Britain is a force for good – join tonight’s Trafalgar Square rally to support the Union
Suppose you have a little red button on your desk. Imagine that this button were connected by satellite link to some drone or missile that was capable of being fired, within seconds, at the headquarters of the “Islamic State” maniacs in Syria and Iraq.
Let us be still more precise. Let us say that this missile could be guaranteed to go with 100 per cent accuracy through the front door of the nauseating character known as “Jihadi John”: the man who has made a series of horrific snuff movies, watched around the world, in the latest of which he is believed to have killed an entirely innocent British aid worker, David Haines, by cutting off his head. Let us suppose, furthermore, that the drone or missile was guaranteed to wipe out the terrorist and his colleagues, and no one else. My question to you is: would you press that button?
If you feel anything like I do about this killing, I suspect that you would feel an overwhelming urge to do so. Never mind Christian teaching, never mind any legal anxieties about extrajudicial retribution. If you feel as I do, you would want to do something – anything – to show these creeps that they cannot treat the lives of good and blameless people with such contempt. We feel so angry, and so frustrated, that many of us would scrabble across the desk to jab that button down, as though swatting a mosquito – and as Barack Obama has been doing for years with his drone strikes. We want revenge; and we surely cannot be blamed for a natural human response.

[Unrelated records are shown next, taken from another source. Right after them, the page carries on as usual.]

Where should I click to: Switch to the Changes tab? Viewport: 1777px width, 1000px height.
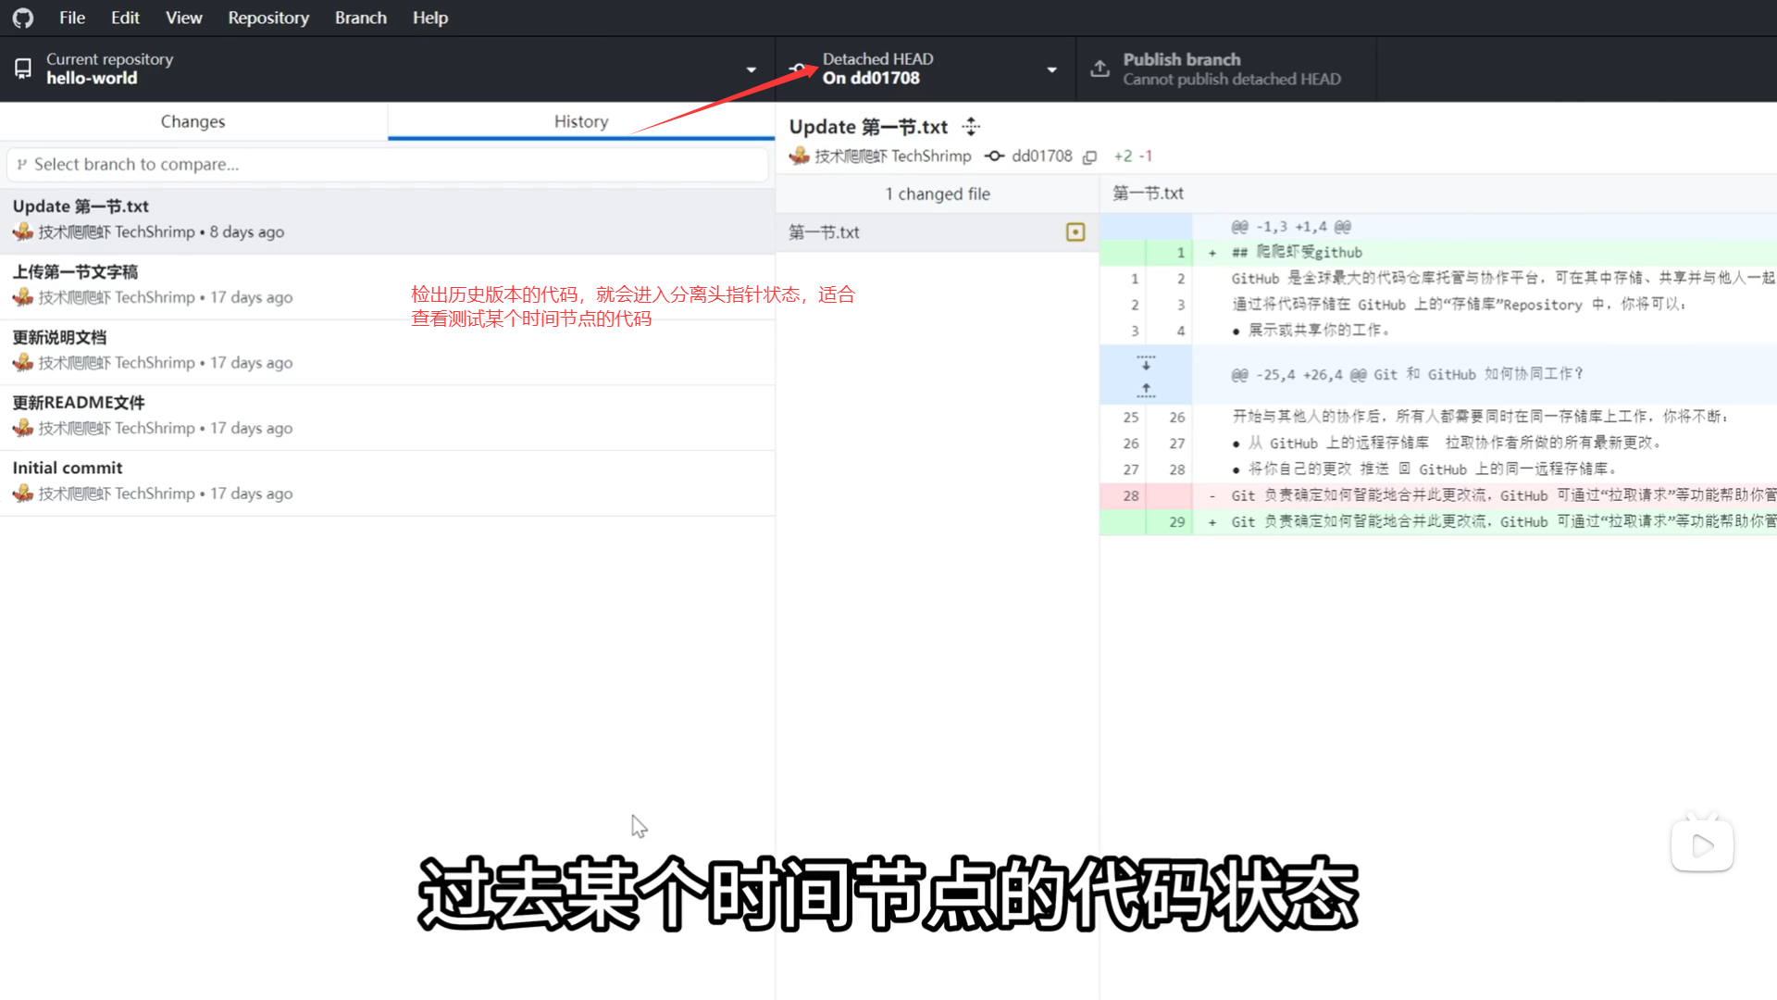point(193,121)
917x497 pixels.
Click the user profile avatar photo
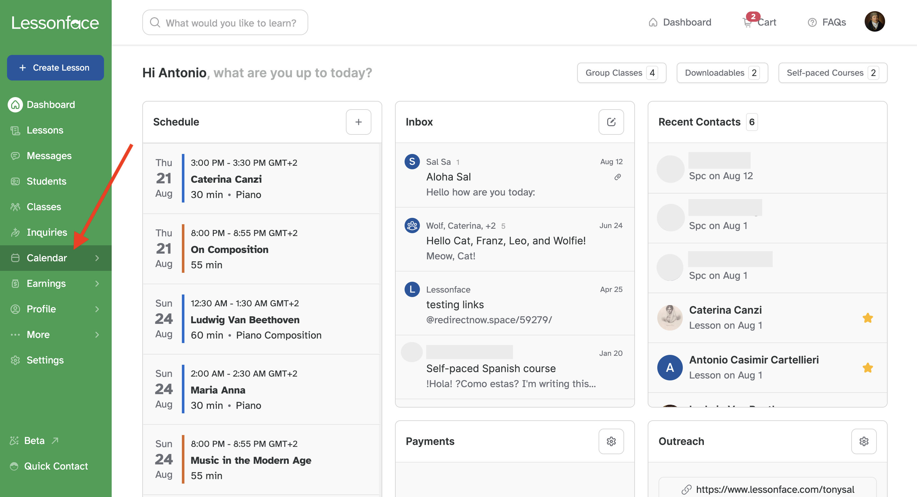click(874, 21)
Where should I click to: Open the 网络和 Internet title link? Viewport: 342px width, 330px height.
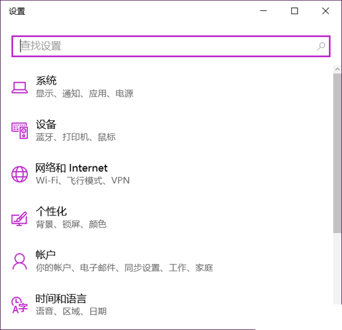click(x=71, y=168)
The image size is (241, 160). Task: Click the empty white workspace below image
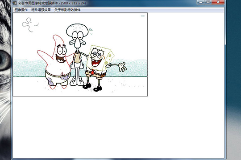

We also know, alas, that it is not and is never likely to be that easy. I imagine that we know full well the identity of David Haines’s murderers; and I am sure that if they had been within British or American crosshairs for so much as a second, they would by now have been vaporised. But the trouble with Isil is that they are technologically savvy, and so far they have been good at concealing their movements.
Even if we could take out this particular cell of terrorists – even if we could be sure of sending Jihadi John down to Shaitan – there are many more like him. There are tens of thousands of black-clad Isil fighters, full to the back teeth of their bilious hatred. We would need more drones than even the Pentagon can afford; and even then we could not be sure of hitting them all. No one has yet put forward a convincing plan for removing Isil that does not mean some kind of ground commitment – and that we are determined to avoid, for very good reasons. As soon as we had Western troops in the theatre, there would be Western captives – and more beheadings, more horror on YouTube. We could plan for Western infantry to take Raqqa, and they undoubtedly could – and it would gladden my heart if they did – but we must recognise that it would be a massive operation; and in spite of all the anger about the murders of James Foley, Steven Sotloff, and now Haines, it is not a commitment that would carry public support in either Britain or America.
That is our predicament: a sense of rage, frustration – but also deep public hesitation about how far it is prudent to go in sorting it out. All I would say is that we cannot simply sit back and do nothing.
These Isil terrorists have created a would-be state that is antithetical to our values and a deep well of future terror. They are not only beheading Western captives; they are organising systematic rape, enslavement and mass murders of those who do not share their religious beliefs. These include Chaldean Christians, Yazidis, and above all they include the Shias.
Who do they really hate, these Isil nutjobs? It’s not Israel; it’s not America; it’s the people who think that the true heir of the Prophet Mohammed was a chap called Ali, rather than the so-called rightly guided caliphs. It is a dispute that goes back to the 7th century AD and the “Battle of the Camel”, between Ali and Mohammed’s wife Aisha.
You or I might think it was deranged to care about these doctrinal points, just as it was deranged for Christians to slaughter each other over their own tiny differences. Frankly I don’t give a monkey’s.
The real tragedy of the emergence of Isil is that it has been connived at and almost certainly financed by some in rich Sunni states – Saudi Arabia, some Gulf states – who mistakenly see them (or saw them) as a counterweight to Shia influence in the region, in the form of Tehran and Hizbollah. It’s about geopolitical rivalries; and in the face of the horror emerging in Iraq and Syria, it is time for all Muslim states to put aside such differences, and to unite against a group that so grievously misrepresents Islam. That is the coalition that Mr Obama is trying to build now; and he is right. It is overwhelmingly in the interest of the Muslim world to band together and to defeat a terrorist perversion of their religion. It is in Britain’s interest to be there to support, to be engaged, and to give whatever diplomatic and military help we can.
We may not be able to bring peace at a stroke, but David Cameron is absolutely correct to want to use British forces to help bring the killers of David Haines to justice, to stop the growth of their disgusting regime, and if possible to send them into headlong retreat. For all our occasional spasms of self-doubt, we are one of the great powers of the world with some of the finest armed forces. We would be mad not to use our defence capability, where we can, to make the world a better place. If, by the way, you believe in the continued existence of that British Army, Navy and RAF, then come to Trafalgar Square at 6pm tonight for the Unity Rally, and show your support for the United Kingdom.